⚠️ What the error means
If a material data file or allowance file becomes corrupt then the computations inside the software can't process the data provided and the calculation becomes meaningless, you might get these characters in the estimated waste area of your cutting list. -1.#J % Usually due to zero divided by zero and it looks like this is in the dialog box:
🧩 Common cause: CORRUPT LABOUR_V6.BIN
This is usually caused by the file Labour_V6.bin becoming corrupted by a network error.
We also got this result with a corrupted labour file. This file is where the default metal panel allowances are stored. The likelihood for a corruption is when you have several users on the same network and two users attempt to edit the file at the same time.
🛠️ Fix: replace or rebuild the corrupted file
The only fix is to find a backup up version of the file, delete and replace the corrupted file, or delete it and check the allowances again under [Estimate > Allowances] to set them up as you require them to be.
This only effects the Default panel allowances. If you save an allowance file for a particular profile, then a separate file, panel-name.SA2 is created. These *.SA2 files will not be effected.

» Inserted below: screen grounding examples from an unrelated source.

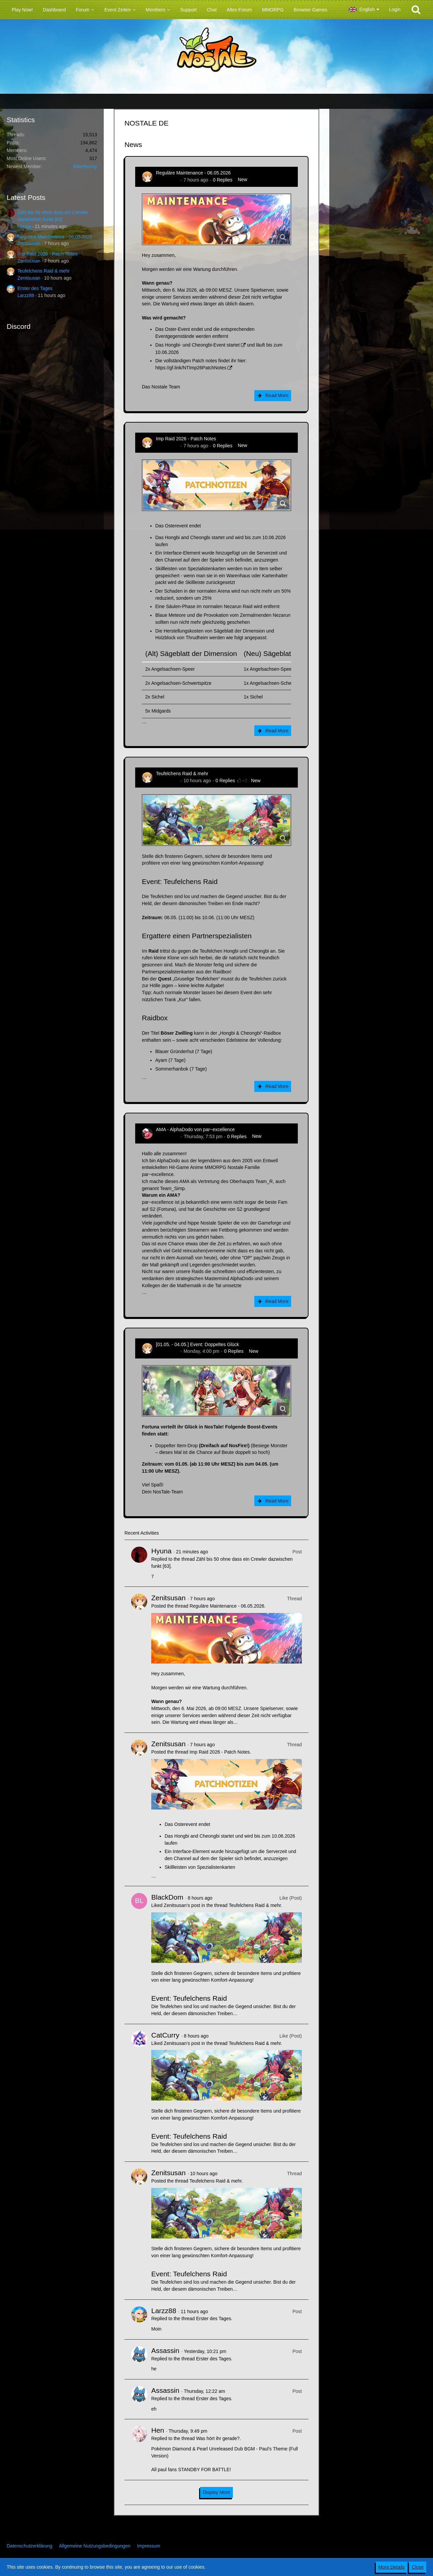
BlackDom (167, 1897)
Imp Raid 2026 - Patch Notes (47, 253)
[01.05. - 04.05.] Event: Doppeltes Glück (197, 1344)
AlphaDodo (167, 1136)
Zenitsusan (28, 243)
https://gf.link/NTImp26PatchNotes (190, 367)
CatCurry (165, 2035)
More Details (391, 2567)
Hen (157, 2430)
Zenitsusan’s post (182, 1905)
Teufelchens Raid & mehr (43, 271)
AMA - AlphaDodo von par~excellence (195, 1129)
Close (418, 2567)
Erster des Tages (35, 288)
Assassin (165, 2350)
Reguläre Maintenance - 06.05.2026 (54, 236)
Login (395, 9)
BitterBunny (85, 166)
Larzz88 (25, 295)
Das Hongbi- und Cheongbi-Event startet (197, 345)
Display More (216, 2492)
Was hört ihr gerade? (218, 2438)
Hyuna (24, 226)
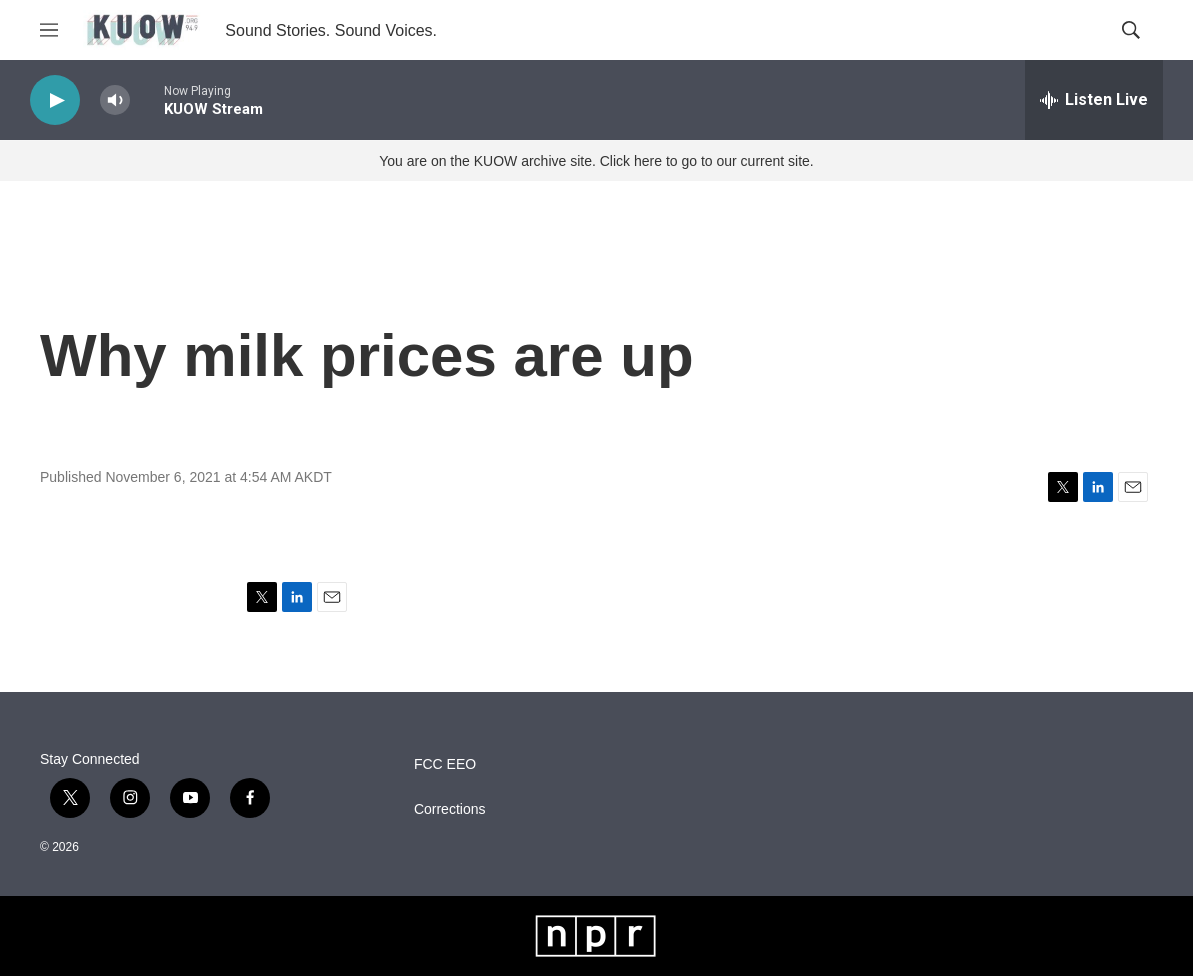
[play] (55, 100)
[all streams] (1094, 100)
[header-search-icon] (1131, 30)
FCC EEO (445, 764)
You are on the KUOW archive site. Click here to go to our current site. (596, 161)
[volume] (115, 100)
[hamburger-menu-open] (49, 30)
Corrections (450, 809)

🧱 Another example: panels on the wrong plane material
In a similar way, if you try to put metal panels on a roof model where you have designated the material to be tile you get a similar result. This issue is in trying to calculate the waste and dividing zero roof area by zero panel area.
✅ The Fix
Use [Tools > Change Plane Material] and change the roof planes to Metal, then run Gen Panels or Blocking again.

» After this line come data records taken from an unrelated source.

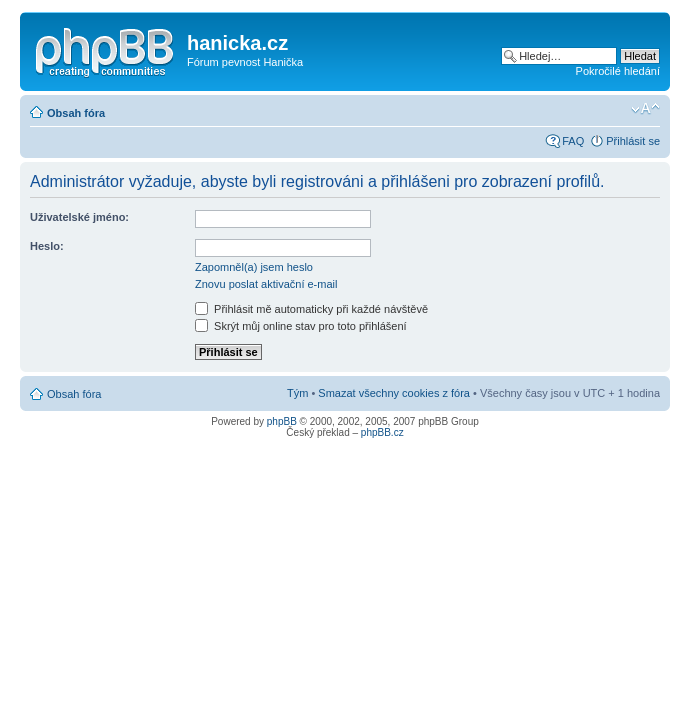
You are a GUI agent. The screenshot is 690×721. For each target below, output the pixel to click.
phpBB (282, 421)
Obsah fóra (76, 113)
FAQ (573, 141)
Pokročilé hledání (618, 71)
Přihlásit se (633, 141)
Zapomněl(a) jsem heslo (254, 267)
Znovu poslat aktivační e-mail (266, 284)
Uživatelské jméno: (79, 217)
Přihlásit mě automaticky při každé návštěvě (311, 309)
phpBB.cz (382, 432)
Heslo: (47, 246)
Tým (297, 393)
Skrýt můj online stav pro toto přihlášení (301, 326)
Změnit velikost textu (645, 109)
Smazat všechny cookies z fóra (394, 393)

🧱 Similar problem on a tile job: TLabour5.csv
Another instance of this on a tile job where the TLabour5.csv became corrupt and we had -nan(ind) % in all the labour costing cells of Supply and Install.
✅ The Fix
Go to Setup > Pay Rates > Tilers' Pay - Variable and check all the numbers, hit [Update] and then rerun the job. It came back, but...
…then we found that the [Rafter Spacing] in the Construct Roof Defaults was set to 0, so we gave it a number and we seemed to be OK.
In another situation, we had to restore the CSV files from a backup copy from the previous day, as one of the CSV files was corrupt.